In the US market, IDC reported the overall PC market performed below expectations in the Q4 2017, with a drop in notebook and desktop sales. Total PC shipments in the US reached 16.5 million units, lead by HP with a 34 percent marketshare.
In separate preliminary figures, research firm Gartner said worldwide PC shipments totaled 71.6 million units in Q4 2017, a 2 percent decline year over year. Unlike IDC, Gartner said Q4 2017 marked the thirteenth consecutive quarterly decline for the PC market.
For the year, 2017 PC shipments surpassed 262.5 million units, a 2.8 percent decline from 2016, according to Gartner’s research.
Like IDC, Gartner said the US PC market lagged compared to growth in Asia/Pacific, Japan and Latin America.
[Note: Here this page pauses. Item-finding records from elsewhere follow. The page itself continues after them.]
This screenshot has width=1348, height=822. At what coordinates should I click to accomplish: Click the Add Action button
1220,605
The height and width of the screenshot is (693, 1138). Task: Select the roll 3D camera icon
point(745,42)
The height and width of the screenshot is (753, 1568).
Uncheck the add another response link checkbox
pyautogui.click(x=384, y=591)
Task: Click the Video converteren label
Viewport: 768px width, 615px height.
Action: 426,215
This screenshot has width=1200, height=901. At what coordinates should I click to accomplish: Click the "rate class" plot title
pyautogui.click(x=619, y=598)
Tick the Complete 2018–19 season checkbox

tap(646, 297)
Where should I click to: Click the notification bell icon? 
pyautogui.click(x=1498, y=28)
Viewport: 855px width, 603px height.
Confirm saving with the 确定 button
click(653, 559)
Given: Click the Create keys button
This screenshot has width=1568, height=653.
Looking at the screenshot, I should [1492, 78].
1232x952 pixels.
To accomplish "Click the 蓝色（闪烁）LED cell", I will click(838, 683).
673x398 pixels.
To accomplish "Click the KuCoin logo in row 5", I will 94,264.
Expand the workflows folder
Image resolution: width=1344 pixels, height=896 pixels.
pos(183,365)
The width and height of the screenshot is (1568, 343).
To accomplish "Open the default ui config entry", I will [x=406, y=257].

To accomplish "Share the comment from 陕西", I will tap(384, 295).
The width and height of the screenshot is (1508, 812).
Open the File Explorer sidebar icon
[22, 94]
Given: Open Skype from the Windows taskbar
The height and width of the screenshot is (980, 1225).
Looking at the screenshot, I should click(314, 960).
“The fourth quarter results confirmed again that PCs are no longer popular holiday gift items. This does not mean that PCs will disappear from households,” Mikako Kitagawa, principal analyst at Gartner, said in a statement. “Rather, the PC will become a more specialized, purpose-driven device. PC buyers will look for quality and functionality rather than looking for the lowest price, which will increase PC average selling prices (ASPs) and improve profitability in the long run.”
Until the increased profitability in the long run, Kitagawa said the PC market will have to go through the shrinking phase caused by fewer PC users.